• **PROBLEM TO WORK ON**
Could you set down only the lines from the one including "You are a computer-use" to the end of the records below, inclusive and exact, leaving pictures out?

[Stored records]

###

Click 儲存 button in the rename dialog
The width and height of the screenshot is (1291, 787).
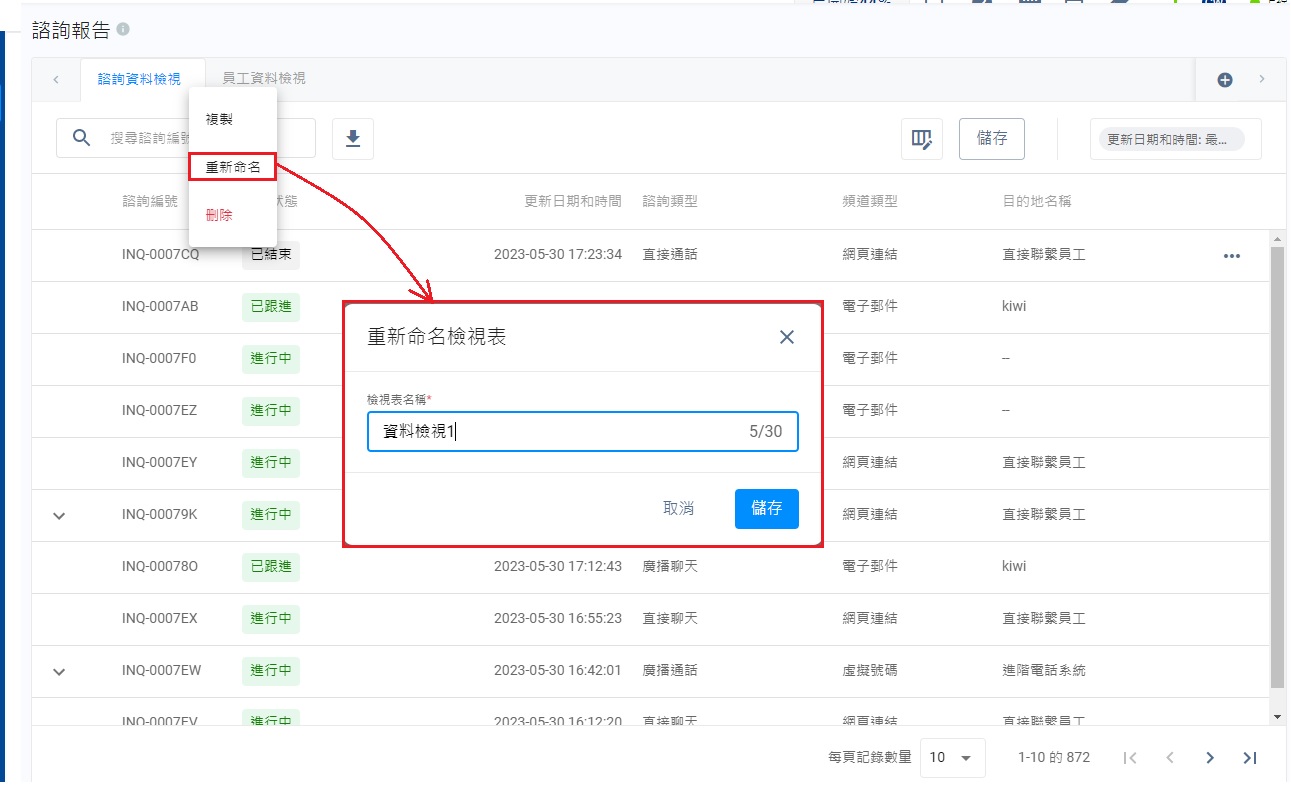(x=766, y=508)
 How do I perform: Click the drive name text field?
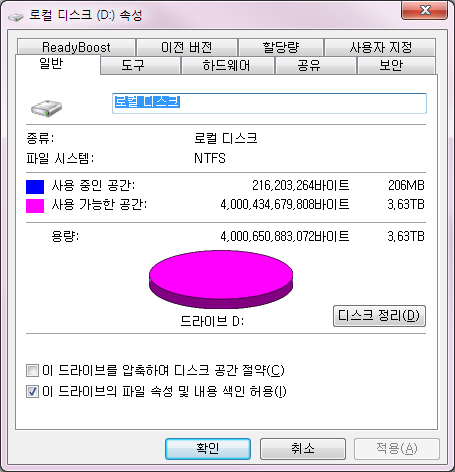pyautogui.click(x=269, y=103)
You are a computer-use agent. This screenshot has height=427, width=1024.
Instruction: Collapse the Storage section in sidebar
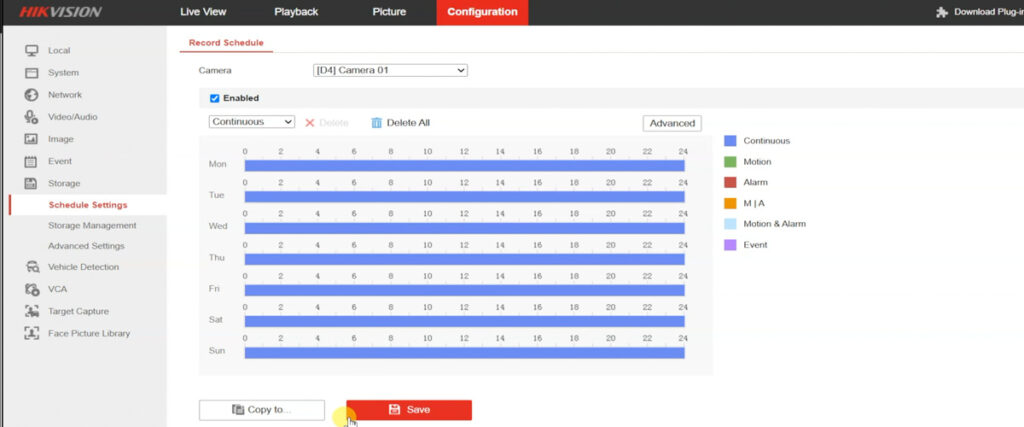(63, 183)
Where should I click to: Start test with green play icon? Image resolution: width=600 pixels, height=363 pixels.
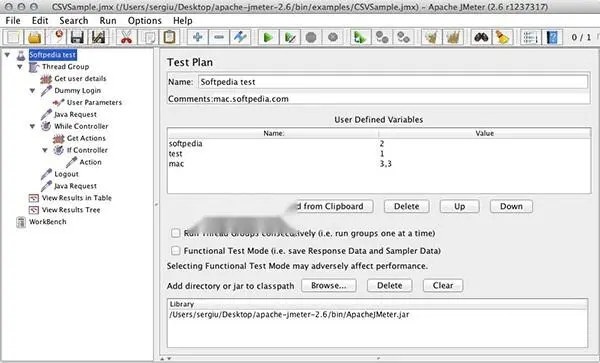coord(268,37)
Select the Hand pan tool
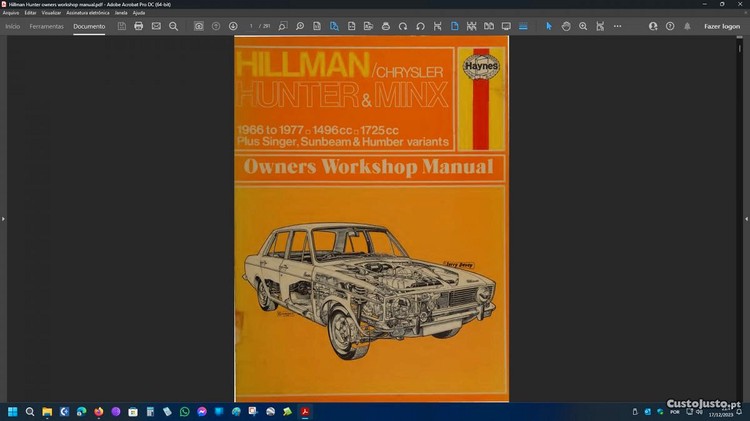Image resolution: width=750 pixels, height=421 pixels. point(566,26)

###

• **ANSWER**
You are a computer-use agent. This screenshot has height=427, width=1024.
Instruction: Collapse the Storage section in sidebar
(63, 183)
Where should I click to: Start test with green play icon? Image resolution: width=600 pixels, height=363 pixels.
coord(268,37)
Select the Hand pan tool
Image resolution: width=750 pixels, height=421 pixels. point(566,26)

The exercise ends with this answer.